China should prioritize domestic rare-earth demand
Global Times


A view of rare-earth metals in a permanent magnet plant in Ganzhou, East China's Jiangxi Province on Thursday. (Photo: Global Times)

Tougher environmental protection efforts have reduced the supply of rare-earth minerals in Ganzhou, a key rare-earth base in East China's Jiangxi Province, where the industry has become more regulated and market-oriented. 

But as supplies dwindle and prices rise, some affected downstream rare-earth enterprises have urged the central government to prioritize domestic demand over exports, including to the US, to accelerate the development of high-end applications. They believe that high-end products will be a more powerful counter weapon than raw metals in the China-US trade war.

"Now, illegal mining of rare earths, which has few environmental controls, has almost disappeared in Ganzhou amid the local government's crackdown partly driven by environmental enforcement," a manager of a large local rare-earth producer told the Global Times on Thursday on condition of anonymity. 
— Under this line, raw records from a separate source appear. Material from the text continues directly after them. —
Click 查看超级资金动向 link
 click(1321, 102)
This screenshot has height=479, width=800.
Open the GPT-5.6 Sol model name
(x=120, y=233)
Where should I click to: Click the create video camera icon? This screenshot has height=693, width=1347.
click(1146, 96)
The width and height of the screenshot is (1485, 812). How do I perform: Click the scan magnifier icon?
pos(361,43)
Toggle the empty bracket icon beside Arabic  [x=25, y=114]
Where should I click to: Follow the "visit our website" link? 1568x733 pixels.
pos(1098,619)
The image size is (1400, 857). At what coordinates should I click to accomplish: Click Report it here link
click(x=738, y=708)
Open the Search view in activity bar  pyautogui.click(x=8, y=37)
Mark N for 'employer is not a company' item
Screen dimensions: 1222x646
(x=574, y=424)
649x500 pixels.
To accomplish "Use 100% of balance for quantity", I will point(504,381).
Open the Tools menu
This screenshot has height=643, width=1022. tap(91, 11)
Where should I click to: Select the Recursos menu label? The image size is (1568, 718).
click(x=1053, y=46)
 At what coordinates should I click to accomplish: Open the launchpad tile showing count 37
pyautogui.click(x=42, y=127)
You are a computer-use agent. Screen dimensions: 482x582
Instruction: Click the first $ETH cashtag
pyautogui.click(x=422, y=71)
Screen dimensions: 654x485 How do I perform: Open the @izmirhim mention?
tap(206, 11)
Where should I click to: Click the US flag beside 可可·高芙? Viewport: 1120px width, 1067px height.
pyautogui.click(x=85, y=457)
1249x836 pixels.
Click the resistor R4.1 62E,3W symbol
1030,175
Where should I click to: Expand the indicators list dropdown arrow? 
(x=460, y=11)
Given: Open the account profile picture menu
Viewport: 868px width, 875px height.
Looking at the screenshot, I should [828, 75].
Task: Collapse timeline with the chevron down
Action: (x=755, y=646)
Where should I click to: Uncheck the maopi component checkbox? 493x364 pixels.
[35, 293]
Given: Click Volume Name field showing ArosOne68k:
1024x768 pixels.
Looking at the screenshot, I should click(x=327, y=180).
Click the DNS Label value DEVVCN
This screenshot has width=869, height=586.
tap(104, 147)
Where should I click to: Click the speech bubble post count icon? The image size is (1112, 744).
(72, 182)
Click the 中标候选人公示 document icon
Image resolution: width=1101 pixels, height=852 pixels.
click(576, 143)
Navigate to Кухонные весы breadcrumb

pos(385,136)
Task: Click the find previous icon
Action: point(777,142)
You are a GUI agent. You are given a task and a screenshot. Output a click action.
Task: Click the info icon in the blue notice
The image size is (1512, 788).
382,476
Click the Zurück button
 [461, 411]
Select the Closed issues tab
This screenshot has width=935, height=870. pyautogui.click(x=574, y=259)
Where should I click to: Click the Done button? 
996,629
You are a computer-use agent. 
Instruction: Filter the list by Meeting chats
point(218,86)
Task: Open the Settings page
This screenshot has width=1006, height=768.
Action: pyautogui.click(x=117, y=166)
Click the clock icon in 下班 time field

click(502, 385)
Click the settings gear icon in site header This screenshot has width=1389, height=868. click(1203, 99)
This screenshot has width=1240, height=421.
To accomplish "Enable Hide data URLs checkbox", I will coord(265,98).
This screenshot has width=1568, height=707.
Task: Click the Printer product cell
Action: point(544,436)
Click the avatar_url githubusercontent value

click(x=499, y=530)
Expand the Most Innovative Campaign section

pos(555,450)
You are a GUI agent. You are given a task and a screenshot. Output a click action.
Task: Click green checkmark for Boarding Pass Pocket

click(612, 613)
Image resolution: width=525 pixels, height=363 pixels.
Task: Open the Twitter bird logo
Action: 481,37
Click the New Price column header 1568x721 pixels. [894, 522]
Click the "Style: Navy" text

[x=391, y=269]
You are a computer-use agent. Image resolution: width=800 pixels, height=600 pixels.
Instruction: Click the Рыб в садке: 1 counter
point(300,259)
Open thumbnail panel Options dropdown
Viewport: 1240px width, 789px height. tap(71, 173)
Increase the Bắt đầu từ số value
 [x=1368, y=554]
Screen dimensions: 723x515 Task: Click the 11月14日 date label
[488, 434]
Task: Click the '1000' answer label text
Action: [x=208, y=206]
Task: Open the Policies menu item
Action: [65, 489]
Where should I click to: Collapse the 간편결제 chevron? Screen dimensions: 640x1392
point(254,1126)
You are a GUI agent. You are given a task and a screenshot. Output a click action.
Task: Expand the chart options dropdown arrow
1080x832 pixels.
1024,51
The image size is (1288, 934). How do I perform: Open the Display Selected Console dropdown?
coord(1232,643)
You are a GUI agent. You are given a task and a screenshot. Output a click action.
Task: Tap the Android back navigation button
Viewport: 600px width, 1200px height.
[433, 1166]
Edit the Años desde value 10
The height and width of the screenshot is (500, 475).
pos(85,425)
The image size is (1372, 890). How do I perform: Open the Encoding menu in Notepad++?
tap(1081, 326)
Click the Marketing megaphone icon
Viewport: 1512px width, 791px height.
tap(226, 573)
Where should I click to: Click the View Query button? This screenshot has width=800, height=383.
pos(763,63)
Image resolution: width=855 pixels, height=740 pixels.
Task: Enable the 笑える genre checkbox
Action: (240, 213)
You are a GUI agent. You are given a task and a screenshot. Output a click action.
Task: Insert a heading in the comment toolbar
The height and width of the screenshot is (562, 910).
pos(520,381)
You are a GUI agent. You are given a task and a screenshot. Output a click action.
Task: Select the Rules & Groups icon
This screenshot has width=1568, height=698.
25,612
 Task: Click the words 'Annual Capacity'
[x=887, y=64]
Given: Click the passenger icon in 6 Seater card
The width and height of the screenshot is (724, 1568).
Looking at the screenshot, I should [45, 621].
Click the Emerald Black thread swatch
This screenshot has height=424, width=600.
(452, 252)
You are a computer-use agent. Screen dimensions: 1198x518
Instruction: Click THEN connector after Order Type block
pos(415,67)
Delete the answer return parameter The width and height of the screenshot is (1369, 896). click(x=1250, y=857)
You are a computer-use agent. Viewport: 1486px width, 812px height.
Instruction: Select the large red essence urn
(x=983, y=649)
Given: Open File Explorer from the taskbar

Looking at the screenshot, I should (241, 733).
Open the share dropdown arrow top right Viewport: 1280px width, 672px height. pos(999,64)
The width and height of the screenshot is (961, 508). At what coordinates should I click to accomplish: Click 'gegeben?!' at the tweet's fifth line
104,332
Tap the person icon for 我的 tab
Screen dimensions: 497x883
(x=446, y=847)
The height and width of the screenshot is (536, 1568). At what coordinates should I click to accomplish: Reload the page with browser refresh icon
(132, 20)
The rare-earth industrial scale in Ganzhou accounts for one-third of China's total, according to a document released by the National Development and Reform Commission, China's top economic planner. The city is also home to 80 percent of the nation's heavy rare earths. 

In Ganzhou, only several state-owned heavy rare-earth miners with certification, which have passed environmental standard tests, are still in operation, he said, describing the local government's environmental endeavor in helping the industry move to an "orderly and regulated manner."

"In the past, illegal mining has squeezed the profitability of China's rare-earth industry, with most manufacturers scrambling for survival. Cheap prices also offered a shortcut to the US' technology and military rise… But now, prices reflect the supply-demand situation and we, as a beneficiary, can begin to make a profit," the manager said.

Local regulators are also keeping an eye on another heavily polluted industry chain in the rare-earth sector: extraction. 

Li Jing, a vice president of state-owned Ganzhou Rare Earth Youli Science and Technology Development, which has a rare-earth extraction business, told the Global Times on Thursday that local environmental authorities have installed cameras and "monitoring bars" that can measure mineral containment near sewage drain outlets of rare-earth companies.

"The data is updated in real time and if the containment exceeds the designated amount, the local regulator will be informed," he said.

Getting greener 

Under the government's environmental push, many companies in Ganzhou are investing in recycling to reduce pollution during the extraction process.   

In Youli's factory, waste water is being extracted and separated from rare earths, according to Li. The company spent about 5 million yuan ($724,000) to buy equipment to treat the waste water.  

Yu Xi, general manager of Ganzhou Fortune Electronic Co which makes rare-earth permanent magnets and other items, told the Global Times that the company is working with universities in Beijing and Jiangxi Province to refine technologies to extract rare earths from waste water.

Supply shortages mean higher prices for rare-earth oxides. Li noted that the price of praseodymium neodymium oxide has jumped to 320,000 yuan a ton on Thursday from about 200,000 yuan a ton in late April.

While upstream suppliers are thrilled by the price surge, some downstream manufacturers said that they feel pressured and hope that the local government can take measures to protect the demand of the domestic industry.

China is the world's largest exporter of rare earths. In 2018, the country exported 53,031.4 tons of rare earths with a value of 3.39 billion yuan, up 3.6 percent year-on-year.  

"If you are still hungry, how can you take care of someone from the outside?" asked Li.

Yu said that as heavy rare earths play an "indispensable and irreplaceable" role in the military, new energy and the technology sector, the Chinese government should "give some kind of protection" to its domestic users.

For example, while imposing a quota on rare-earth exports to prioritize domestic demand, policymakers should also encourage high-end applications of rare earths, such as in maglev trains, new-energy vehicle parts, robots, drones and some smartphone parts. These are the most profitable and high value-added sectors across the industrial chain.   

"We really need to speed up the application of rare earths" amid the China-US trade war, Yu said. "Restricting the exports of rare-earth applications, rather than the actual resources or metals, could be a more powerful 'killer card' in dealing with the dispute."